WHAT YOU HAVE TO DO: Your task is to copy the lines of the data below from the line holding "prosinac 2021 (1306, 1047)" through the line holding "[Rozwiń menu nawigacyjne] (1034, 104)", inclusive, exactly and with nothing added.

[Stored data entries]
★ ★ ★
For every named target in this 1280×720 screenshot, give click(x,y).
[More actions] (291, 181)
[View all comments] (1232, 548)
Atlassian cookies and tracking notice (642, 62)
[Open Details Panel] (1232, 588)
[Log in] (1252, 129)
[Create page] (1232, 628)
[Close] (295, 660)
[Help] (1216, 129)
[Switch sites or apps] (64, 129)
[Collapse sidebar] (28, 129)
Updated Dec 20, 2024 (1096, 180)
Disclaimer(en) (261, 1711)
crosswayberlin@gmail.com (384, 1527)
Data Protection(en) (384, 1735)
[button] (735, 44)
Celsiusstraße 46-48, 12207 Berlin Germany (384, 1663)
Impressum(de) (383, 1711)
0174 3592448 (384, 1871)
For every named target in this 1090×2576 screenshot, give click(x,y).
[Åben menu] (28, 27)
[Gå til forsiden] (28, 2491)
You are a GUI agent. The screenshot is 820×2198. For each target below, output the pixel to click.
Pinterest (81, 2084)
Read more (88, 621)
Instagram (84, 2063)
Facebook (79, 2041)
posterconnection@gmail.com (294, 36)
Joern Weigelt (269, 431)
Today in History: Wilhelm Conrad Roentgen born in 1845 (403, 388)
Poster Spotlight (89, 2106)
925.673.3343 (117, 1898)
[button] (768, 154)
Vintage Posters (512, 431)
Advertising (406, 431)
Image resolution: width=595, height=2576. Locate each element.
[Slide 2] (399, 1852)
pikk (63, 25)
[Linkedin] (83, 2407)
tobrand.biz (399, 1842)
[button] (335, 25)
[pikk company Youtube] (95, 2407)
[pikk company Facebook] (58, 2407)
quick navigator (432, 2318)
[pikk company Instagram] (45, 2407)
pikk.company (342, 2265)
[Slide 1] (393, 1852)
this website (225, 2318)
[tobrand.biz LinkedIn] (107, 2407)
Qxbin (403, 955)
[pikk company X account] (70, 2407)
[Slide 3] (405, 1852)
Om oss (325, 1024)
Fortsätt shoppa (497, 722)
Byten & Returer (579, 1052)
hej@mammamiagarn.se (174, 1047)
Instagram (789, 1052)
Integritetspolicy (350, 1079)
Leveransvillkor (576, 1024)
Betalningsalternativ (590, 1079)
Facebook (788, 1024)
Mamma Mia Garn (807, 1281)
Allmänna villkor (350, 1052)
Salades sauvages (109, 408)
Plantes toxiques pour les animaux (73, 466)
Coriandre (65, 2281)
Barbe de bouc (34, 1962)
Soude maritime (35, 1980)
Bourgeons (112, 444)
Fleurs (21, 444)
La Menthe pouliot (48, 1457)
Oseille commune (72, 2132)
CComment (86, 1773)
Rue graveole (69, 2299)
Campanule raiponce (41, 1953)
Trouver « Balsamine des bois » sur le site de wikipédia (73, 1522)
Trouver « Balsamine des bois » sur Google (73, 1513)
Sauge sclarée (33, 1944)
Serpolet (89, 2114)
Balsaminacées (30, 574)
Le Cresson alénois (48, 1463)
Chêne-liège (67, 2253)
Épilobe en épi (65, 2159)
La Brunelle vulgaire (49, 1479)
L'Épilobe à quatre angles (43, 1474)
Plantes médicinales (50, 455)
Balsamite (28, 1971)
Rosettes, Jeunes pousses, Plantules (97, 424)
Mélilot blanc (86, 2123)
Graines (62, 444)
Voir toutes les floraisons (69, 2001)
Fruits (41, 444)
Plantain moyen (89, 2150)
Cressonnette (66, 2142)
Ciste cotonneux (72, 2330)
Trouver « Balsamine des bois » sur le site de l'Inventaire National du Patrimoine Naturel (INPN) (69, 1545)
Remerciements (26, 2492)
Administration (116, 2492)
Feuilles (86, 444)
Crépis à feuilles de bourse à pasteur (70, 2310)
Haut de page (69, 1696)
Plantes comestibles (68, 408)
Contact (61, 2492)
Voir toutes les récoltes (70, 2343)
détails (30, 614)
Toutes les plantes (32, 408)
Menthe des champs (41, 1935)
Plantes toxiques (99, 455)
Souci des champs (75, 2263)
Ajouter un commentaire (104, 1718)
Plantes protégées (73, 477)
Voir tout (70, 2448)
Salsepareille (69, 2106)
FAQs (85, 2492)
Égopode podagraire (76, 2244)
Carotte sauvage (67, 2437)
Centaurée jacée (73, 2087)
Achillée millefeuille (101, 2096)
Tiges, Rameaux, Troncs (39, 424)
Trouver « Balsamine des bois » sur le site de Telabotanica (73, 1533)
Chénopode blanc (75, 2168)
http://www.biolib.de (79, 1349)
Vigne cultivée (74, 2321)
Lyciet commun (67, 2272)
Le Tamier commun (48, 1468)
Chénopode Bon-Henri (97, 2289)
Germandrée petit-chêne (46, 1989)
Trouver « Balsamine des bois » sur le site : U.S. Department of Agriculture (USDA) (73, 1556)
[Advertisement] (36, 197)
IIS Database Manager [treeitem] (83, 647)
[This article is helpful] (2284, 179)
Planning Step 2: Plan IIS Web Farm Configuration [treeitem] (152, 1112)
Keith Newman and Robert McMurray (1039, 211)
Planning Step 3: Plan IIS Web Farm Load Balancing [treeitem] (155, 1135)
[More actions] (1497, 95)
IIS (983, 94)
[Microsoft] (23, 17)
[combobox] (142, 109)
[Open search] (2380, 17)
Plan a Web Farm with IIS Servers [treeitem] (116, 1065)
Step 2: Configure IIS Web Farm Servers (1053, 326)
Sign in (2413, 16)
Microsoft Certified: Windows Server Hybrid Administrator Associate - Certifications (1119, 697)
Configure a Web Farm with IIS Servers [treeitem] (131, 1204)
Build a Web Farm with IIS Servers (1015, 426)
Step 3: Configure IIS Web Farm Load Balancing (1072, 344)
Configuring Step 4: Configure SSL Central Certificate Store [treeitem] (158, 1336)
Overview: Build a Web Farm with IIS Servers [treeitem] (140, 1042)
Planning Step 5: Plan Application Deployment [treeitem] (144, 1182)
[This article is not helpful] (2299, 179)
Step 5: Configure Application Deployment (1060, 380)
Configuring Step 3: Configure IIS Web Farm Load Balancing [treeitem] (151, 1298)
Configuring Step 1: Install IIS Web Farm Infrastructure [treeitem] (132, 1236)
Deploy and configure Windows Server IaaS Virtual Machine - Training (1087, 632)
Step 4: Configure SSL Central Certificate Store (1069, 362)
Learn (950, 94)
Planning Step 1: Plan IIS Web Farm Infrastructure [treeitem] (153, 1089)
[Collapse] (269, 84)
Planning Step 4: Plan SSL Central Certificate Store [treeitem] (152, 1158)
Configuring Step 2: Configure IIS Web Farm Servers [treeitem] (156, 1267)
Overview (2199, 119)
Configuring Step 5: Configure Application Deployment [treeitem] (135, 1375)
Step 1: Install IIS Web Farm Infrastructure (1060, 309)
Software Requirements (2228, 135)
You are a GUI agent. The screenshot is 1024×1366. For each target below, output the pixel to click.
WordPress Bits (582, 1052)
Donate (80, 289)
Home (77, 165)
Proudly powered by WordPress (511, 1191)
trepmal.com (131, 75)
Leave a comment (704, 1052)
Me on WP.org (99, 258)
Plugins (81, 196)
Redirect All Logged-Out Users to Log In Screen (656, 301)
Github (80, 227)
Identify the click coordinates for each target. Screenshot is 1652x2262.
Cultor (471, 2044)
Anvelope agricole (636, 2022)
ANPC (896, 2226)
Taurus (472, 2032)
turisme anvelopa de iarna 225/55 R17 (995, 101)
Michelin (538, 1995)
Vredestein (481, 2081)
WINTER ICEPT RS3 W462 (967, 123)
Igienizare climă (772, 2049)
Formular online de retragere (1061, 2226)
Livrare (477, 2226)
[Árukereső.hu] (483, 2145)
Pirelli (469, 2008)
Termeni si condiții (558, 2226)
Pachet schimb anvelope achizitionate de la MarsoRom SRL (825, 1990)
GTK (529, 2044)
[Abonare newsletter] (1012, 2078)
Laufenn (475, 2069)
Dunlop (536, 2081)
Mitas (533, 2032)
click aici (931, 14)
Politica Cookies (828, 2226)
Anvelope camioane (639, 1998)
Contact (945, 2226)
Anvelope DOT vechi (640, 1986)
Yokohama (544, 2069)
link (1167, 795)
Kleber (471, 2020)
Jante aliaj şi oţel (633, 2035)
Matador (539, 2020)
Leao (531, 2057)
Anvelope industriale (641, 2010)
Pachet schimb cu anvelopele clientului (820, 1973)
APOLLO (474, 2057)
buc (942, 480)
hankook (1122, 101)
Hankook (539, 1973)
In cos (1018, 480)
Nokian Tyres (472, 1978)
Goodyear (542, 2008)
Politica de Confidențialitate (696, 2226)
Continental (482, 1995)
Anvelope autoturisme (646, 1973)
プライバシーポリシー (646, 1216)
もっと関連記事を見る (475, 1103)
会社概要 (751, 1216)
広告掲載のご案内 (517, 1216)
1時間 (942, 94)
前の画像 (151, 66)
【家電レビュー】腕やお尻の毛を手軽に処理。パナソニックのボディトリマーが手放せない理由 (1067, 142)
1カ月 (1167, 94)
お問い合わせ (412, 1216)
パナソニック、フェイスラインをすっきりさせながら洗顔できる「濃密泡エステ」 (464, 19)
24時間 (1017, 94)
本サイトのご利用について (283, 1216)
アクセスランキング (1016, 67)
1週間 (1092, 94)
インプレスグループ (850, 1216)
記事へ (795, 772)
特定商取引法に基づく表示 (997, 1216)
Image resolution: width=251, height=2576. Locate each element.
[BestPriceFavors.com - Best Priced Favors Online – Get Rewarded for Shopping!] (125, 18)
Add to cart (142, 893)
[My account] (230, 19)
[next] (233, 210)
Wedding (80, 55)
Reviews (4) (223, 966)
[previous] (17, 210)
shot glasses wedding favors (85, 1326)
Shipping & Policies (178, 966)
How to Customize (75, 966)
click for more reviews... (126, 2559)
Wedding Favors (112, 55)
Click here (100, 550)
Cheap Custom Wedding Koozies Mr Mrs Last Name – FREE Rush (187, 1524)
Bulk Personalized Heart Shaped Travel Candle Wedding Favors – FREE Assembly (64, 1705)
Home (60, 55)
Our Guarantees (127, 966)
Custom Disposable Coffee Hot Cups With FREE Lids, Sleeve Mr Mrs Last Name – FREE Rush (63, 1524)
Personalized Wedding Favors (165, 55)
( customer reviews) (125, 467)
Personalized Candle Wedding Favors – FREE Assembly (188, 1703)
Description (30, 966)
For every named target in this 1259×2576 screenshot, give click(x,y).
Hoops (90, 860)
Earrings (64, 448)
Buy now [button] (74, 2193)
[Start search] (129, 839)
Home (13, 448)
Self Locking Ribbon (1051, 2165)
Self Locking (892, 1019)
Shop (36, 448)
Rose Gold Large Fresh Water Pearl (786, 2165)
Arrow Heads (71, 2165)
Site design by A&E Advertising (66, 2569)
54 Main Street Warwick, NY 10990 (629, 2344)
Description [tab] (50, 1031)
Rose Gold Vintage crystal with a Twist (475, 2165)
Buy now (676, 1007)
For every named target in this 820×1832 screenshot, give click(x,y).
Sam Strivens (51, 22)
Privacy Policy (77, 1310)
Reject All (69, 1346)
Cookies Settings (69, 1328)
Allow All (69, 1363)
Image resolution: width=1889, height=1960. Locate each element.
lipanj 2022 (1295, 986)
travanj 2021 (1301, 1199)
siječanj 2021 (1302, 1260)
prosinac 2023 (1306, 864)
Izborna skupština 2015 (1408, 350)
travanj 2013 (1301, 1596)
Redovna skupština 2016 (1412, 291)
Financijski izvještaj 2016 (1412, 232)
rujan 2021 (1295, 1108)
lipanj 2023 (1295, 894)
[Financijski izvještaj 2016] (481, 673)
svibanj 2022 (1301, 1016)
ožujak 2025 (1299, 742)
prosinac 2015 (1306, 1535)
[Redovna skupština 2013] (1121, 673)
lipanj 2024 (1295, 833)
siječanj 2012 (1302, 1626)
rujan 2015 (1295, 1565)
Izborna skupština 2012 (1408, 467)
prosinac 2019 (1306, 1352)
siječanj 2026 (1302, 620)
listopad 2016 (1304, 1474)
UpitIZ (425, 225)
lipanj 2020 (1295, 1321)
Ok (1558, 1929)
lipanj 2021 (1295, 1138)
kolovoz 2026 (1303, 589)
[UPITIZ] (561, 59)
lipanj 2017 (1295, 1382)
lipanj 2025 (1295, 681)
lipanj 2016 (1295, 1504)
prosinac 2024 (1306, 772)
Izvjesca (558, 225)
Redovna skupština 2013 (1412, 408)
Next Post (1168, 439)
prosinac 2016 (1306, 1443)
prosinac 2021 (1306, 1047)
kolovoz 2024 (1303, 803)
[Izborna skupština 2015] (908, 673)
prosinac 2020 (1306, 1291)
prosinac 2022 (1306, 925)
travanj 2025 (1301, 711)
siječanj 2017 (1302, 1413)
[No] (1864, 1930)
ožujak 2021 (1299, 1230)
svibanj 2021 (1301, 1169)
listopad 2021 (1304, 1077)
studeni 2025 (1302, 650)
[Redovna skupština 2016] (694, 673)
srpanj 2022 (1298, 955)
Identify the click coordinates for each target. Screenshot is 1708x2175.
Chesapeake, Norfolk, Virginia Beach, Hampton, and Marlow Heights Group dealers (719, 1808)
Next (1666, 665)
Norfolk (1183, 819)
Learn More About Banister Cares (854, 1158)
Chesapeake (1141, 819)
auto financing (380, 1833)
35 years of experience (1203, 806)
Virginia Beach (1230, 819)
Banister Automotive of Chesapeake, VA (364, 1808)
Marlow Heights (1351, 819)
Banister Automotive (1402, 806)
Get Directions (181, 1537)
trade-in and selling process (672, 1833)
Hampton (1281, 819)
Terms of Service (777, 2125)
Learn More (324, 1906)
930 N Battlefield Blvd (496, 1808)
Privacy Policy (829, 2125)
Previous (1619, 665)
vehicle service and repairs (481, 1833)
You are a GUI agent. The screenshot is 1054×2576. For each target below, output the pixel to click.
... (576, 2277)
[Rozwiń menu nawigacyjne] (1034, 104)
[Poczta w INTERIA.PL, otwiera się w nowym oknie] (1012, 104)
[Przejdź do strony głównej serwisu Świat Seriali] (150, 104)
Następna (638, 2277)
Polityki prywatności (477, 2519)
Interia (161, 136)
★ ★ ★
THE COMPLETED TASK:
prosinac 2021 (1306, 1047)
kolovoz 2024 (1303, 803)
[Izborna skupština 2015] (908, 673)
prosinac 2020 (1306, 1291)
prosinac 2022 (1306, 925)
travanj 2025 (1301, 711)
siječanj 2017 (1302, 1413)
[No] (1864, 1930)
ožujak 2021 (1299, 1230)
svibanj 2021 (1301, 1169)
listopad 2021 (1304, 1077)
studeni 2025 (1302, 650)
[Redovna skupština 2016] (694, 673)
srpanj 2022 (1298, 955)
Identify the click coordinates for each target. Screenshot is 1708x2175.
Chesapeake, Norfolk, Virginia Beach, Hampton, and Marlow Heights Group dealers (719, 1808)
Next (1666, 665)
Norfolk (1183, 819)
Learn More About Banister Cares (854, 1158)
Chesapeake (1141, 819)
auto financing (380, 1833)
35 years of experience (1203, 806)
Virginia Beach (1230, 819)
Banister Automotive of Chesapeake, VA (364, 1808)
Marlow Heights (1351, 819)
Banister Automotive (1402, 806)
Get Directions (181, 1537)
trade-in and selling process (672, 1833)
Hampton (1281, 819)
Terms of Service (777, 2125)
Learn More (324, 1906)
930 N Battlefield Blvd (496, 1808)
Privacy Policy (829, 2125)
Previous (1619, 665)
vehicle service and repairs (481, 1833)
You are a GUI agent. The screenshot is 1054×2576. For each target below, output the pixel to click.
... (576, 2277)
[Rozwiń menu nawigacyjne] (1034, 104)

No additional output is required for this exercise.